| What to do |
Copy the whole listing verbatim.

| Dataset content |

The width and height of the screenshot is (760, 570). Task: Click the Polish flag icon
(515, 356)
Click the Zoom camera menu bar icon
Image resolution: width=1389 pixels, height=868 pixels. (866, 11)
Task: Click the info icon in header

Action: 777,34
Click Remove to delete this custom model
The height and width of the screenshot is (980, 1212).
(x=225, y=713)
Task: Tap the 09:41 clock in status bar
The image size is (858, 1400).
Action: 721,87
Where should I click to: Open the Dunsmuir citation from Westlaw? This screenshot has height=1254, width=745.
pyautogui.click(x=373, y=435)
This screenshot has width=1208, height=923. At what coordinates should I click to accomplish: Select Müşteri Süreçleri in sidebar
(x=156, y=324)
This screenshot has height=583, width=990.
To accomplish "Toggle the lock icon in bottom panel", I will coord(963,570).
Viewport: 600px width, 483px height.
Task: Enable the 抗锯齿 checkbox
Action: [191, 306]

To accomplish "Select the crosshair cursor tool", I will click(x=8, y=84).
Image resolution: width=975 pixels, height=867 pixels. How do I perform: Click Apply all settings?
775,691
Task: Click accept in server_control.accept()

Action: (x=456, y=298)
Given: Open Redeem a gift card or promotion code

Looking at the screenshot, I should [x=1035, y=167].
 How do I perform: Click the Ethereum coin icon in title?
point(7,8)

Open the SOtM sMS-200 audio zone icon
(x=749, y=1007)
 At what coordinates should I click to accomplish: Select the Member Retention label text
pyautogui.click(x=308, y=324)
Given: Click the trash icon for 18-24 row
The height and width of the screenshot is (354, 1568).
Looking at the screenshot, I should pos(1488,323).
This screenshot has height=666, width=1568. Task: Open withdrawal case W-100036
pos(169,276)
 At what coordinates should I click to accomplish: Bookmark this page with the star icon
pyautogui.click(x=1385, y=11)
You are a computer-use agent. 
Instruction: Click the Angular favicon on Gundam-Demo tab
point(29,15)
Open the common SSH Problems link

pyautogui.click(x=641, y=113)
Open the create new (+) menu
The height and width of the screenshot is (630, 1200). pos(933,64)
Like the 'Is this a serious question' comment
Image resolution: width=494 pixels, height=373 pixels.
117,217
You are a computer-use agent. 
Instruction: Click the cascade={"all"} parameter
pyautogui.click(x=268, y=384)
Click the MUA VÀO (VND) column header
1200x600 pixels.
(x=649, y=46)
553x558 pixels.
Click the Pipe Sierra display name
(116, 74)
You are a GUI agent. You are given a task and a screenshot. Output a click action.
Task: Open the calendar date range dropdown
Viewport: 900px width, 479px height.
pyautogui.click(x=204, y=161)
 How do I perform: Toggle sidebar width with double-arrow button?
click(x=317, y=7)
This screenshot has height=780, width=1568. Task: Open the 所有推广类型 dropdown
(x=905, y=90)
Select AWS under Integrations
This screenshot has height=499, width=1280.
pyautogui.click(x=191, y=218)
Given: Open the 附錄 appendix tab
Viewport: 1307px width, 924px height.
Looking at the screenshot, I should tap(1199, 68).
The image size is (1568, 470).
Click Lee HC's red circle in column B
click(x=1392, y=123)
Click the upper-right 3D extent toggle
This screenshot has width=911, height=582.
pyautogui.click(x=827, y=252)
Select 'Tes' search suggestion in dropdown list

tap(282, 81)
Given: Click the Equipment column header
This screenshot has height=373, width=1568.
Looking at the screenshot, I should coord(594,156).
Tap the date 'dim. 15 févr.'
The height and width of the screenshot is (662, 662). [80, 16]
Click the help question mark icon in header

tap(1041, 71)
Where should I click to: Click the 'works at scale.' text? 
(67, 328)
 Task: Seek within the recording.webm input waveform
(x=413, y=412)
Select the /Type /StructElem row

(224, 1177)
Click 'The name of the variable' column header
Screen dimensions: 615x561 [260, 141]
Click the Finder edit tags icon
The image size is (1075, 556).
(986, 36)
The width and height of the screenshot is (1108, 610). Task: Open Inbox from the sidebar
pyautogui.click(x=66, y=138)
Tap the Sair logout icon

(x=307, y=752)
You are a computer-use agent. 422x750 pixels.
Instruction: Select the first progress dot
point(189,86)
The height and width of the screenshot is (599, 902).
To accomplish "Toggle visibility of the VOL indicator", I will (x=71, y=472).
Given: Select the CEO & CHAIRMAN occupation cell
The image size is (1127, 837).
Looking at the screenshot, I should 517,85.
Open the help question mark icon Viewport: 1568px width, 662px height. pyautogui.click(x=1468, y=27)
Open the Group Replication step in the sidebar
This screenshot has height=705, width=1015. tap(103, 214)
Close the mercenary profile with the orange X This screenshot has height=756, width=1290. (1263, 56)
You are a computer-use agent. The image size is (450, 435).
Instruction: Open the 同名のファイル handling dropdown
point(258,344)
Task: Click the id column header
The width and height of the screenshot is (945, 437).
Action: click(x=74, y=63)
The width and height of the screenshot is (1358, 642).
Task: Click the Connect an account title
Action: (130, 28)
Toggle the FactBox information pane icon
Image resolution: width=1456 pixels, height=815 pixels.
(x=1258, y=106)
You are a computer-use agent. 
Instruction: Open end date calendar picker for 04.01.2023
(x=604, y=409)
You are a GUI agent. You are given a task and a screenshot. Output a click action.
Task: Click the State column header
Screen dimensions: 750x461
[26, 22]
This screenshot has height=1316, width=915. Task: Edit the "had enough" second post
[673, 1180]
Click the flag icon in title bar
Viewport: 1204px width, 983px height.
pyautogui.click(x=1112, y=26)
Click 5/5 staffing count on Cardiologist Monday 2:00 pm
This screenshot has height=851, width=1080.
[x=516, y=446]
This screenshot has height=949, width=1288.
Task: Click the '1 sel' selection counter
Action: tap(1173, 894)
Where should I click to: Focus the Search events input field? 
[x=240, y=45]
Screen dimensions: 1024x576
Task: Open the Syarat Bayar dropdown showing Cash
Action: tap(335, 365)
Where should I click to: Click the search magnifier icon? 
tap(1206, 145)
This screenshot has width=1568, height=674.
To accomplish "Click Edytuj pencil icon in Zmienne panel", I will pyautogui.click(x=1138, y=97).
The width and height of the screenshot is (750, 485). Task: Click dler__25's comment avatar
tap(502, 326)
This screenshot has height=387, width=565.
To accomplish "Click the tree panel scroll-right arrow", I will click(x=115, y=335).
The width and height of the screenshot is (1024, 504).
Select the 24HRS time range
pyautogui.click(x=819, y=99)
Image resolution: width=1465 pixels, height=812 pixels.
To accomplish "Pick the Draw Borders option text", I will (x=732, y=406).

| Response |
The width and height of the screenshot is (760, 570). Task: Click the Polish flag icon
(515, 356)
Click the Zoom camera menu bar icon
Image resolution: width=1389 pixels, height=868 pixels. (866, 11)
Task: Click the info icon in header

Action: 777,34
Click Remove to delete this custom model
The height and width of the screenshot is (980, 1212).
(x=225, y=713)
Task: Tap the 09:41 clock in status bar
The image size is (858, 1400).
Action: 721,87
Where should I click to: Open the Dunsmuir citation from Westlaw? This screenshot has height=1254, width=745.
pyautogui.click(x=373, y=435)
This screenshot has width=1208, height=923. At what coordinates should I click to accomplish: Select Müşteri Süreçleri in sidebar
(x=156, y=324)
This screenshot has height=583, width=990.
To accomplish "Toggle the lock icon in bottom panel", I will coord(963,570).
Viewport: 600px width, 483px height.
Task: Enable the 抗锯齿 checkbox
Action: [191, 306]

To accomplish "Select the crosshair cursor tool", I will click(x=8, y=84).
Image resolution: width=975 pixels, height=867 pixels. How do I perform: Click Apply all settings?
775,691
Task: Click accept in server_control.accept()

Action: (x=456, y=298)
Given: Open Redeem a gift card or promotion code

Looking at the screenshot, I should [x=1035, y=167].
 How do I perform: Click the Ethereum coin icon in title?
point(7,8)

Open the SOtM sMS-200 audio zone icon
(x=749, y=1007)
 At what coordinates should I click to accomplish: Select the Member Retention label text
pyautogui.click(x=308, y=324)
Given: Click the trash icon for 18-24 row
The height and width of the screenshot is (354, 1568).
Looking at the screenshot, I should pos(1488,323).
This screenshot has height=666, width=1568. Task: Open withdrawal case W-100036
pos(169,276)
 At what coordinates should I click to accomplish: Bookmark this page with the star icon
pyautogui.click(x=1385, y=11)
You are a computer-use agent. 
Instruction: Click the Angular favicon on Gundam-Demo tab
point(29,15)
Open the common SSH Problems link

pyautogui.click(x=641, y=113)
Open the create new (+) menu
The height and width of the screenshot is (630, 1200). pos(933,64)
Like the 'Is this a serious question' comment
Image resolution: width=494 pixels, height=373 pixels.
117,217
You are a computer-use agent. 
Instruction: Click the cascade={"all"} parameter
pyautogui.click(x=268, y=384)
Click the MUA VÀO (VND) column header
1200x600 pixels.
(x=649, y=46)
553x558 pixels.
Click the Pipe Sierra display name
(116, 74)
You are a GUI agent. You are given a task and a screenshot. Output a click action.
Task: Open the calendar date range dropdown
Viewport: 900px width, 479px height.
pyautogui.click(x=204, y=161)
 How do I perform: Toggle sidebar width with double-arrow button?
click(x=317, y=7)
This screenshot has height=780, width=1568. Task: Open the 所有推广类型 dropdown
(x=905, y=90)
Select AWS under Integrations
This screenshot has height=499, width=1280.
pyautogui.click(x=191, y=218)
Given: Open the 附錄 appendix tab
Viewport: 1307px width, 924px height.
Looking at the screenshot, I should tap(1199, 68).
The image size is (1568, 470).
Click Lee HC's red circle in column B
click(x=1392, y=123)
Click the upper-right 3D extent toggle
This screenshot has width=911, height=582.
pyautogui.click(x=827, y=252)
Select 'Tes' search suggestion in dropdown list

tap(282, 81)
Given: Click the Equipment column header
This screenshot has height=373, width=1568.
Looking at the screenshot, I should coord(594,156).
Tap the date 'dim. 15 févr.'
The height and width of the screenshot is (662, 662). [80, 16]
Click the help question mark icon in header

tap(1041, 71)
Where should I click to: Click the 'works at scale.' text? 
(67, 328)
 Task: Seek within the recording.webm input waveform
(x=413, y=412)
Select the /Type /StructElem row

(224, 1177)
Click 'The name of the variable' column header
Screen dimensions: 615x561 [260, 141]
Click the Finder edit tags icon
The image size is (1075, 556).
(986, 36)
The width and height of the screenshot is (1108, 610). Task: Open Inbox from the sidebar
pyautogui.click(x=66, y=138)
Tap the Sair logout icon

(x=307, y=752)
You are a computer-use agent. 422x750 pixels.
Instruction: Select the first progress dot
point(189,86)
The height and width of the screenshot is (599, 902).
To accomplish "Toggle visibility of the VOL indicator", I will (x=71, y=472).
Given: Select the CEO & CHAIRMAN occupation cell
The image size is (1127, 837).
Looking at the screenshot, I should 517,85.
Open the help question mark icon Viewport: 1568px width, 662px height. pyautogui.click(x=1468, y=27)
Open the Group Replication step in the sidebar
This screenshot has height=705, width=1015. tap(103, 214)
Close the mercenary profile with the orange X This screenshot has height=756, width=1290. (1263, 56)
You are a computer-use agent. The image size is (450, 435).
Instruction: Open the 同名のファイル handling dropdown
point(258,344)
Task: Click the id column header
The width and height of the screenshot is (945, 437).
Action: click(x=74, y=63)
The width and height of the screenshot is (1358, 642).
Task: Click the Connect an account title
Action: (130, 28)
Toggle the FactBox information pane icon
Image resolution: width=1456 pixels, height=815 pixels.
(x=1258, y=106)
You are a computer-use agent. 
Instruction: Open end date calendar picker for 04.01.2023
(x=604, y=409)
You are a GUI agent. You are given a task and a screenshot. Output a click action.
Task: Click the State column header
Screen dimensions: 750x461
[26, 22]
This screenshot has height=1316, width=915. Task: Edit the "had enough" second post
[673, 1180]
Click the flag icon in title bar
Viewport: 1204px width, 983px height.
pyautogui.click(x=1112, y=26)
Click 5/5 staffing count on Cardiologist Monday 2:00 pm
This screenshot has height=851, width=1080.
[x=516, y=446]
This screenshot has height=949, width=1288.
Task: Click the '1 sel' selection counter
Action: tap(1173, 894)
Where should I click to: Focus the Search events input field? 
[x=240, y=45]
Screen dimensions: 1024x576
Task: Open the Syarat Bayar dropdown showing Cash
Action: tap(335, 365)
Where should I click to: Click the search magnifier icon? 
tap(1206, 145)
This screenshot has width=1568, height=674.
To accomplish "Click Edytuj pencil icon in Zmienne panel", I will pyautogui.click(x=1138, y=97).
The width and height of the screenshot is (750, 485). Task: Click dler__25's comment avatar
tap(502, 326)
This screenshot has height=387, width=565.
To accomplish "Click the tree panel scroll-right arrow", I will click(x=115, y=335).
The width and height of the screenshot is (1024, 504).
Select the 24HRS time range
pyautogui.click(x=819, y=99)
Image resolution: width=1465 pixels, height=812 pixels.
To accomplish "Pick the Draw Borders option text", I will (x=732, y=406).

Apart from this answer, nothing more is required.